DAVID: Consciousness thinks using the hardware of the brain, and consciousness is the software. I've brought up this analogy many times, but you skip over it. As new uses of the existing brain are attempted, the brain has the capacity to change itself plastically, enlarges and then as it completes its transformation it shrinks with new complexity.

The software uses the hardware of the computer to implement its concepts (“thoughts”, if you insist on this unhelpful analogy). The hardware does not produce the concepts. Consciousness uses the brain to implement its concepts. The brain does not produce the concepts (unless you believe in materialism, but that is a different discussion which I will eventually re-open.) End of analogy, which merely repeats my point. Yes, the brain has the ability to change itself plastically, i.e. to expand, contract, complexify. In sapiens, it has shrunk thanks to the efficiency of complexification. In pre-sapiens it kept reaching points at which it had to expand, and since it already had that ability, it did not need God to do the expanding. (But he may have designed the ability.)

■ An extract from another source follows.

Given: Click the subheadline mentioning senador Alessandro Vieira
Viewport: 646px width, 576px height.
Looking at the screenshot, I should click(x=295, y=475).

DAVID: All we have as evidence is in our brains with the process I describe above only occurring in the same size brain and skull. Our very civilized concept filled brains and skulls are smaller than 300,000 years ago. All because we received an extra 200cc 300,000 years ago, long before any of our current concepts were envisioned. Your view is so contorted.

Once more: modern science shows that the brain changes in RESPONSE to new concepts. Our brains expanded 200cc 300,000 years ago, but (presumably) could not expand any further without unbalancing the body. So of course that last expansion preceded all subsequent concepts, because from then on, in its response to new concepts, the brain complexified more and more efficiently instead of expanding. In pre-sapiens the brain continued to expand because it kept reaching a point when complexification could not fulfil the demands. This would also have been the case in your own scenario, since your God would have expanded the brain for the same reason. But you have him doing it BEFORE new concepts made it necessary, whereas I have hominins doing it WHEN it was necessary, i.e. in response to new demands, as proven by modern science. The contortion is yours.

DAVID: I've explained expansion/contraction within a given size and have not ignored the known science. That I view God as having gifted each stage of hominin with a new brain size for subsequent use, is something you cannot accept. And that view is obviously supported by the artifacts produced after that size appears.

Once more: I do not accept it because the known science (and common sense) tells us that the brain changes as a RESULT of the effort to implement new concepts, whereas you argue that it expanded BEFORE the new concepts existed. This is only true of sapiens’ brain, which stopped expanding and instead responded to new concepts by rewiring itself. The rewiring does not precede the new concepts. With pre-sapiens, once complexification had exhausted its abilities, the implementation of the new concept (artefact) would only appear when the brain had finished changing itself (i.e. expanding). And so of course the artefacts are only found alongside the hominin whose brain had finished changing itself.

DAVID: Your hunt for a conceptualizing force that creates 200cc jumps in size of course brings up the issue of how speciation occurs. Since my view is that it is with God's help or intervention we remain far apart. Your common sense is not my common sense.

Speciation is indeed the wider issue. For me it is common sense that if the brain is known to change in the course of implementing a concept, it would not have changed before the concept existed (bearing in mind that in sapiens the permanent change is not expansion but rewiring, as illustrated by the illiterate women learning to write). For me it is likewise common sense that all organisms change as a RESULT of new demands or opportunities: e.g. fins, legs, lumbar adjustments RESULTED from pre-whales entering the water, fish moving to dry land, hominins descending from the trees, rather than the changes appearing before these actions took place. None of this precludes the existence of your God, so theism versus atheism is not an issue here.